Collected data entries:
──────

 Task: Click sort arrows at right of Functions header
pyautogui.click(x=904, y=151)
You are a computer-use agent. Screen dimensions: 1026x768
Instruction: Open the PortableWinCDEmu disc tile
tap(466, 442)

──────

> [Problem statement]: Using the records above, please retype only the run of lines from the line holding "Instruction: Open the" through the last line, both ends included.

> [The completed task]:
Instruction: Open the PortableWinCDEmu disc tile
tap(466, 442)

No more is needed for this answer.